* **Your task**:
Copy out the data from the line containing "Click the blue Next button" to its last line, exactly. No pictures.

### Material provided

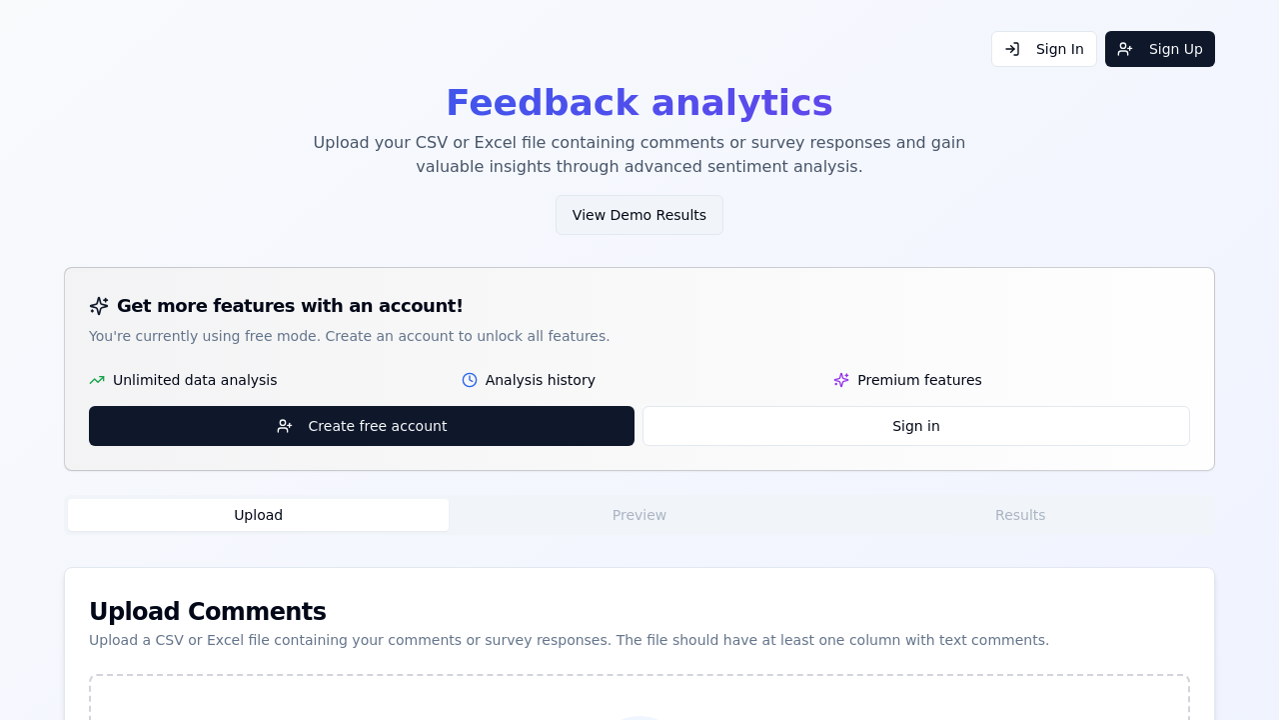Click the user-plus icon inside Create free account
The height and width of the screenshot is (720, 1279).
coord(285,426)
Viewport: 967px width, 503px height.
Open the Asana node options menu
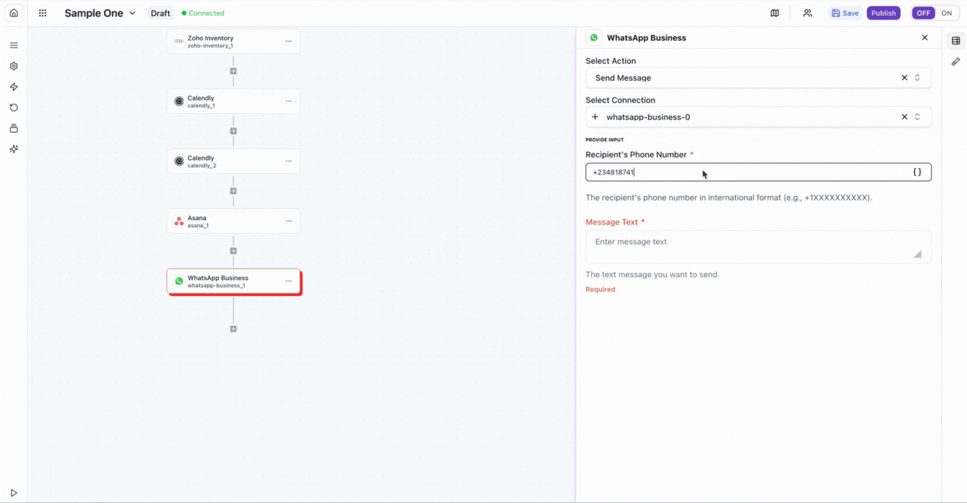point(288,221)
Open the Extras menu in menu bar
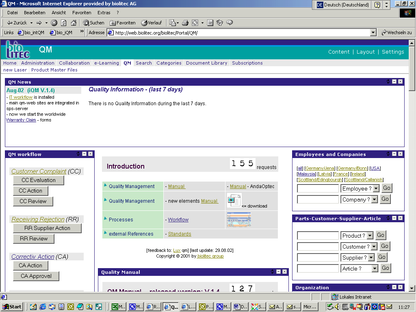Viewport: 416px width, 312px height. pos(104,13)
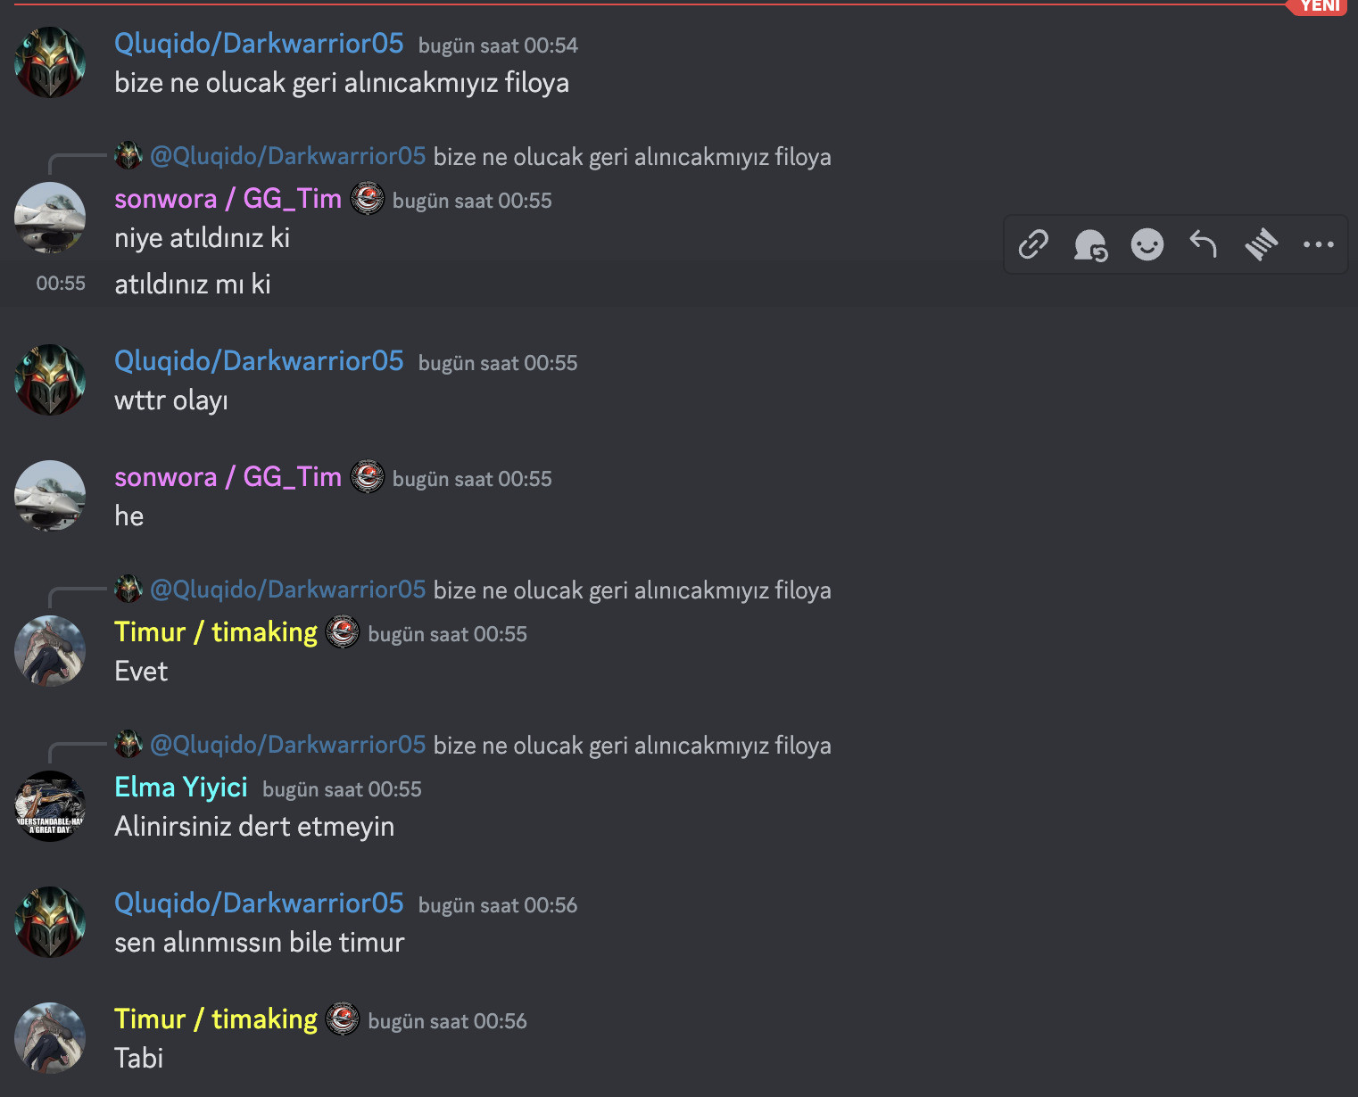
Task: Open Qluqido/Darkwarrior05 avatar at top message
Action: coord(50,62)
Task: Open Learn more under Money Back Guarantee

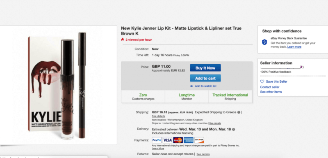Action: tap(294, 47)
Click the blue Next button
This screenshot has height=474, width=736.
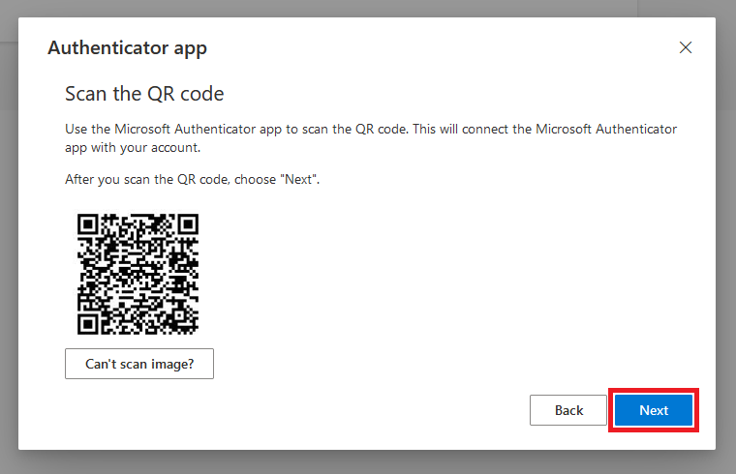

######

* **Response to the exercise**:
Click the blue Next button
This screenshot has height=474, width=736.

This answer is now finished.